I hang out on reddit quite a bit, probably—or decidedly if I’m being honest—too much. Today a user mused about the nullability of Option, and of how it’s weird that there’s actually three possible states: Some(x), None, and of couse null. Here’s the thread for anyone curious: https://www.reddit.com/r/scala/comments/n8z3lm/scala_noob_question_parameter_of_type_option_why/

Someone brought up the explicit nulls feature of Scala 3 and it got me thinking:
What if, instead of dictating that a variable can not hold null, we declare that a value must fulfil the property of not being null.

They’re quite similar but not the same. Proof-of-property can be used to implement explicit nulls but also more general flow typing. In essence, proof-of-property is less restrictive and more open-ended, but possibly also more inconvenient for the user. Implementation-wise they’re really just a form of tagged erased types.

opaque type Proof[T, P <: Property] = T

def strLen(x: Proof[String, NotNull]): Int = …

def sqrt(x: Proof[Double, NonNegative & NotNull]): Double = …

Obviously this becomes a bit wordy in its raw form without syntactic sugar.
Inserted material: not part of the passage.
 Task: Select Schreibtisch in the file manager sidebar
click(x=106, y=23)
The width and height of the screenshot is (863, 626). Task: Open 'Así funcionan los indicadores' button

These proofs could be generated automatically by the compiler as the result of an equality-check, much like what (I believe) happens for explicit nulls at the moment. The effective difference then being that instead of stripping away type information after a check, it is being added.

This scheme can work in tandem with explicit nulls by declaring that a type declaration x: String = "hello" is actually x: Proof[String, NotNull] = "hello".

Disclaimer: I’m aware of refinement types and GitHub - fthomas/refined: Simple refinement types for Scala. These thoughts are a play with the idea of how it could function in a more compiler-integrated setting. A lot of important stuff is left out: use-site technicalities and erasure; how a proof actually enables specific operations on a value; if and if so how they could be user-defined; etc. Also I am not formally educated so everything I’ve just said could be the worst idea ever.

martijnhoekstra · May 10, 2021, 4:41pm

Flow typing as compiler generated proofs sound like the obvious scala way.

A non-null proof generated by a null test could maybe also be an implicit conversion, if a: A | Null then if a null test could generate a given Conversion[a.type, A], maybe everything falls in to place automatically.

RubenVerg · May 10, 2021, 5:10pm

And the dreaded Some(None)

ysthakur · May 10, 2021, 7:35pm

But in that case, the option would be known to be of type Option[Option[?]] anyway.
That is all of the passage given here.